- TASK REQUIREMENTS -
Format the data from the line containing "This screenshot has width=1386, height=937." through the end of the data as a numbered list, omitting blank lines.

= = = = =

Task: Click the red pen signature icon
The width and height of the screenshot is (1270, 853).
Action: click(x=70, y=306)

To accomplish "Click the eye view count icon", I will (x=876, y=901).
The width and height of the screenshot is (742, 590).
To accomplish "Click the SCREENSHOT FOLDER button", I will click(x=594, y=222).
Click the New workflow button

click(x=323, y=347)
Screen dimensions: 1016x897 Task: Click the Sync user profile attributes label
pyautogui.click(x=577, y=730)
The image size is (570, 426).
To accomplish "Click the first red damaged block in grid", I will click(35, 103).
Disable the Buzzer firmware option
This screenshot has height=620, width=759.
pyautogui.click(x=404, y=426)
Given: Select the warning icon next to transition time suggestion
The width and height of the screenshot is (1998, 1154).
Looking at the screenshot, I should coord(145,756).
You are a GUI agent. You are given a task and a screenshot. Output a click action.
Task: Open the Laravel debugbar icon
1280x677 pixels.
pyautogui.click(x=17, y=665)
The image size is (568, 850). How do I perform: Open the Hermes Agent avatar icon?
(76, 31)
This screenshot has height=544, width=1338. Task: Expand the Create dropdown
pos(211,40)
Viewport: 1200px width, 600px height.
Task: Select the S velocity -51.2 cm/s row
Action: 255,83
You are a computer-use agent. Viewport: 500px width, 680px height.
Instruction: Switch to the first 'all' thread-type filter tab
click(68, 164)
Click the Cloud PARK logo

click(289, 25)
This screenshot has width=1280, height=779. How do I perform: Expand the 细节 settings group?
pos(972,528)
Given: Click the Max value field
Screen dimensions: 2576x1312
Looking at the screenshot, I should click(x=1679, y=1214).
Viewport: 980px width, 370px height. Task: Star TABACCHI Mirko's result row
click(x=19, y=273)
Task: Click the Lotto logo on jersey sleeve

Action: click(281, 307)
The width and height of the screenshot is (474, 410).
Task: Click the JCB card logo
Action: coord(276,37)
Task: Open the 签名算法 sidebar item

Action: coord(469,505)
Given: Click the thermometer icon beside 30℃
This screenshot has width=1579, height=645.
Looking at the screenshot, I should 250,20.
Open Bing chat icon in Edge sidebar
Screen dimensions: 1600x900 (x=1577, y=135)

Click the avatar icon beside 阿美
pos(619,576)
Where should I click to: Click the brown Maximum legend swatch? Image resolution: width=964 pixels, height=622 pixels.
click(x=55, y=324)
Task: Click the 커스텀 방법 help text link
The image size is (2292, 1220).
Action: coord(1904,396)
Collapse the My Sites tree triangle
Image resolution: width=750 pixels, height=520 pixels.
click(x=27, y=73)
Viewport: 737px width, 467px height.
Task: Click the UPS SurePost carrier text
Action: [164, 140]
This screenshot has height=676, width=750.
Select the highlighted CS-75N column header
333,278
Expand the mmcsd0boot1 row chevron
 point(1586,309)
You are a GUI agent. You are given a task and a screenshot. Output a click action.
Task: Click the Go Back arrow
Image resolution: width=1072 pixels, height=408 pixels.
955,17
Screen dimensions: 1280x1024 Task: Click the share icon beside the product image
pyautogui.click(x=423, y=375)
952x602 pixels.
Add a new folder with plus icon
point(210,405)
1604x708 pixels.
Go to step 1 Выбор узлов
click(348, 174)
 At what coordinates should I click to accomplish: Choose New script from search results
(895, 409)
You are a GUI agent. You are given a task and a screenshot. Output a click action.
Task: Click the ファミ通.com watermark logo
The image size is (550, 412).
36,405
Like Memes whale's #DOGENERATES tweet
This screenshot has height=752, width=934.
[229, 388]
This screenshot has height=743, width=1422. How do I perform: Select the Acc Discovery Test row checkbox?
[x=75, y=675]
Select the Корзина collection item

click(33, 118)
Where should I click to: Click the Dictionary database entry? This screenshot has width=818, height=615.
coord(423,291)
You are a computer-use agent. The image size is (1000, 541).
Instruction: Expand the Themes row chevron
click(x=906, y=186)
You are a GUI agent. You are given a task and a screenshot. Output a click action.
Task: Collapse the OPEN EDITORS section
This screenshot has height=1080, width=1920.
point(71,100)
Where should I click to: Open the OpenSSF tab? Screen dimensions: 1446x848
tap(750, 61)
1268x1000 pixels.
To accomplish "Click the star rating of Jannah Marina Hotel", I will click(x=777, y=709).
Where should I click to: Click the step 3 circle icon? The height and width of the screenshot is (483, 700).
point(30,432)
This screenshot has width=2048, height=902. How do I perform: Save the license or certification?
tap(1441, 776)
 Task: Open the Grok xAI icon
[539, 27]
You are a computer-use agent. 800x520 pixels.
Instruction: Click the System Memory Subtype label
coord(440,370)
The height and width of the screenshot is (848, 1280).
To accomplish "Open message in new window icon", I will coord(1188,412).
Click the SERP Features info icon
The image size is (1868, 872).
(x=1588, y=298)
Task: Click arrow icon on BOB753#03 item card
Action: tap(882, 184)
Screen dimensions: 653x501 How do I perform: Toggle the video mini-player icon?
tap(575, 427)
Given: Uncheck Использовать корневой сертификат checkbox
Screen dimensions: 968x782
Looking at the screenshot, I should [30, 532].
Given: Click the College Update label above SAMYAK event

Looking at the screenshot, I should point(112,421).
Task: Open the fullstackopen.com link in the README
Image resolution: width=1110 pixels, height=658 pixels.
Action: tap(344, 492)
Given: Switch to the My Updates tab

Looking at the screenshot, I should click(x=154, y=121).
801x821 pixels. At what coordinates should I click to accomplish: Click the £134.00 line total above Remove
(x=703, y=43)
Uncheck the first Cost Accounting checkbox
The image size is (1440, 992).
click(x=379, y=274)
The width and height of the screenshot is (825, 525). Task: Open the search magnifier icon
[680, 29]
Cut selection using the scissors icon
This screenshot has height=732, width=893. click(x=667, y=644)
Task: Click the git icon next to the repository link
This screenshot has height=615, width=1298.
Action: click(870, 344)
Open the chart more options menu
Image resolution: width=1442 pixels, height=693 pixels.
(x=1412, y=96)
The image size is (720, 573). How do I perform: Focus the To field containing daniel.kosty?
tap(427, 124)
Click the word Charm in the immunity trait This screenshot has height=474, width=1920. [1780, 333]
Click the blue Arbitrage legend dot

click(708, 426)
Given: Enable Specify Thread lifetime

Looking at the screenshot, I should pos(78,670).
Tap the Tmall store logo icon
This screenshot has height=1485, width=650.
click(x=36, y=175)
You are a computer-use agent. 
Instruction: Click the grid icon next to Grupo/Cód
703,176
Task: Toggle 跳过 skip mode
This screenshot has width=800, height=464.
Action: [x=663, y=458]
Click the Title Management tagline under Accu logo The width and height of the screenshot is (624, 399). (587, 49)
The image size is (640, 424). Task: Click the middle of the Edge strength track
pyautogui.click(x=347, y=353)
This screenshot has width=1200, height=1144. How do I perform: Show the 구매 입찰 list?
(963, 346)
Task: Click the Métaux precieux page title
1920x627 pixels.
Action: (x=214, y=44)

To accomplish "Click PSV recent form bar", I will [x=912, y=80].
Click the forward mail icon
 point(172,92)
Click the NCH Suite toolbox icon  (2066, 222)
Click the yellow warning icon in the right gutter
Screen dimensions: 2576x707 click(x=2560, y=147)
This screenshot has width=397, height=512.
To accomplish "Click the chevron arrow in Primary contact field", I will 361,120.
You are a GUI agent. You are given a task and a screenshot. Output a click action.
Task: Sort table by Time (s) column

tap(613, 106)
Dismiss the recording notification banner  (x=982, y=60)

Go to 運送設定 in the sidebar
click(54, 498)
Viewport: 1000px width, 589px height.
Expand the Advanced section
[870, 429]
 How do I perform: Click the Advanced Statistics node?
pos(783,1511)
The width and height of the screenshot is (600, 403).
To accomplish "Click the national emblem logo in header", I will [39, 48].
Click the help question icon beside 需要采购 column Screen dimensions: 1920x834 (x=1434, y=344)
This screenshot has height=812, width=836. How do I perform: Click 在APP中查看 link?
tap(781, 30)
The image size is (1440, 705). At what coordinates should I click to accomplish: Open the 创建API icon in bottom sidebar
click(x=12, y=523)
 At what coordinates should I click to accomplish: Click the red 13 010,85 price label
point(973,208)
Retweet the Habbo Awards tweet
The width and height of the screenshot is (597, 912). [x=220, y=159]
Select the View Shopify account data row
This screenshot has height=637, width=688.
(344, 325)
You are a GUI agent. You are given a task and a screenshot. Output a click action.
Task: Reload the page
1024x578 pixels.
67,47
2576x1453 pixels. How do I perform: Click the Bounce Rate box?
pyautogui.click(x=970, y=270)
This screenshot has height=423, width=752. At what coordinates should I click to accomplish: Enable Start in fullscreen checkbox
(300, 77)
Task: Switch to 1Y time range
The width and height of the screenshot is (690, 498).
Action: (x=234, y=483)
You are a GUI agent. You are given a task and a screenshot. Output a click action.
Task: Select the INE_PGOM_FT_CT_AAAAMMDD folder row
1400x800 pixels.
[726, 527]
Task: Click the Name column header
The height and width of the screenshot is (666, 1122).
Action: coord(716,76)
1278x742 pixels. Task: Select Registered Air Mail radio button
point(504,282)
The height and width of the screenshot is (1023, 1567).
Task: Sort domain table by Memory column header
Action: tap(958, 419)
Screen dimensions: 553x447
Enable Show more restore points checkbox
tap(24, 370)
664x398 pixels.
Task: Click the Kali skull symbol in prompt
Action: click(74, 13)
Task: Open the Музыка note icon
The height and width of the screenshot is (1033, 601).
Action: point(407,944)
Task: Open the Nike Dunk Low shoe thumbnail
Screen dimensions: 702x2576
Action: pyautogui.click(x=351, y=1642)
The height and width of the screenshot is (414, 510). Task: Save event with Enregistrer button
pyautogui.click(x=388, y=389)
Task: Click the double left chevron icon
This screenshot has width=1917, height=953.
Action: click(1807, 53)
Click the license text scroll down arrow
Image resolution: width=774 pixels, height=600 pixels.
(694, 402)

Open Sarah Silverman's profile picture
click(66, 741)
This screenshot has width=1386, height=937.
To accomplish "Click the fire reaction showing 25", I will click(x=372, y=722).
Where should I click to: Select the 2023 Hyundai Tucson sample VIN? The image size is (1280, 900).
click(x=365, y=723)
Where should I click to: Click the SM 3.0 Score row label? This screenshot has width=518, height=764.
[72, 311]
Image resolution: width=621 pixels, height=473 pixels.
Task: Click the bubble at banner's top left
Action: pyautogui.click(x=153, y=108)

= = = = =

- RESPONSE TO THIS TASK -
1. This screenshot has width=1386, height=937.
2. To accomplish "Click the fire reaction showing 25", I will click(x=372, y=722).
3. Where should I click to: Select the 2023 Hyundai Tucson sample VIN? The image size is (1280, 900).
4. click(x=365, y=723)
5. Where should I click to: Click the SM 3.0 Score row label? This screenshot has width=518, height=764.
6. [72, 311]
7. Image resolution: width=621 pixels, height=473 pixels.
8. Task: Click the bubble at banner's top left
9. Action: pyautogui.click(x=153, y=108)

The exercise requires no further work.